**Passage provided**
[start]
Re: [PATCH v1 0/4] coresight: ctcu: Enable byte-cntr function for TMC ETR

Jie Gan <quic_jiegan@xxxxxxxxxxx> · Thu, 13 Mar 2025 14:15:42 +0800

On 3/12/2025 9:22 PM, Mike Leach wrote:
Hi,

On Mon, 10 Mar 2025 at 09:05, Jie Gan <quic_jiegan@xxxxxxxxxxx> wrote:

From: Jie Gan <jie.gan@xxxxxxxxxxxxxxxx>

The byte-cntr function provided by the CTCU device is used to transfer data
from the ETR buffer to the userspace. An interrupt is tiggered if the data
size exceeds the threshold set in the BYTECNTRVAL register. The interrupt
handler counts the number of triggered interruptions and the read function
will read the data from the ETR buffer if the IRQ count is greater than 0.
Each successful read process will decrement the IRQ count by 1.

The byte cntr function will start when the device node is opened for reading,
and the IRQ count will reset when the byte cntr function has stopped. When
the file node is opened, the w_offset of the ETR buffer will be read and
stored in byte_cntr_data, serving as the original r_offset (indicating
where reading starts) for the byte counter function.

The work queue for the read operation will wake up once when ETR is stopped,
ensuring that the remaining data in the ETR buffer has been flushed based on
the w_offset read at the time of stopping.

The following shell commands write threshold to BYTECNTRVAL registers.

Only enable byte-cntr for ETR0:
echo 0x10000 > /sys/devices/platform/soc@0/4001000.ctcu/ctcu0/byte_cntr_val

Enable byte-cntr for both ETR0 and ETR1(support both hex and decimal values):
echo 0x10000 4096 > /sys/devices/platform/soc@0/4001000.ctcu/ctcu0/byte_cntr_val

Setting the BYTECNTRVAL registers to 0 disables the byte-cntr function.
[end]
**Collected data**
[start]
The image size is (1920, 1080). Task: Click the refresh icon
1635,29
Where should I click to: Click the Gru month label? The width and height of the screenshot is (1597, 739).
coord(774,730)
[end]
**Stated problem 1**
In the byte-cntr patch thread, which names containing an underscore appear, not counting email addresses?
**Stated problem 2**
Pick up the byte-cntr patch thread after its last sentence and carry it on.

**Task result 1**
w_offset, byte_cntr_data, r_offset, byte_cntr_val

**Task result 2**
Disable byte-cntr for ETR0:
echo 0 > /sys/devices/platform/soc@0/4001000.ctcu/ctcu0/byte_cntr_val

Disable byte-cntr for both ETR0 and ETR1:
echo 0 0 > /sys/devices/platform/soc@0/4001000.ctcu/ctcu0/byte_cntr_val

There is a minimum threshold to prevent generating too many interrupts.
The minimum threshold is 4096 bytes. The write process will fail if user try
to set the BYTECNTRVAL registers to a value less than 4096 bytes(except
for 0).

Finally, the user can read data from the ETR buffer through the byte-cntr file
nodes located under /dev, for example reads data from the ETR0 buffer:
cat /dev/byte-cntr0

Way to enable and start byte-cntr for ETR0:
echo 0x10000 > /sys/devices/platform/soc@0/4001000.ctcu/ctcu0/byte_cntr_val
echo 1 > /sys/bus/coresight/devices/tmc_etr0/enable_sink
echo 1 > /sys/bus/coresight/devices/etm0/enable_source
cat /dev/byte-cntr0

There is a significant issue with attempting to drain an ETR buffer
while it is live in the way you appear to be doing.

You have no way of knowing if the TMC hardware write pointer wraps and
overtakes the point where you are currently reading. This could cause
data corruption as TMC writes as you are reading, or contention for
the buffer that affects the TMC write.

Even if those two events do not occur, then the trace capture sequence
is corrupted.

Take a simple example - suppose we split the buffer into 4 blocks of
trace, which are filled by the ETR

buffer = 1, 2, 3, 4

Now you suppose you have read 1 & 2 into your userspace buffer / file.

file = 1, 2

If there is now some system event that prevents your userspace code
from running for a while, then it is possible that the ETR continues,
wraps and the buffer is now

buffer = 5, 6, 7, 4

Your next two reads will be 7, 4

file = 1, 2, 7, 4

This trace is now corrupt and will cause decode errors. There is no
way for the decoder to determine that the interface between blocks 2 &
7 is not correct. If you are fortunate then this issue will cause an
actual explicit decode error, if you are less fortunate then decode
will continue but in fact be inaccurate, with no obvious way to detect
the inaccuracy.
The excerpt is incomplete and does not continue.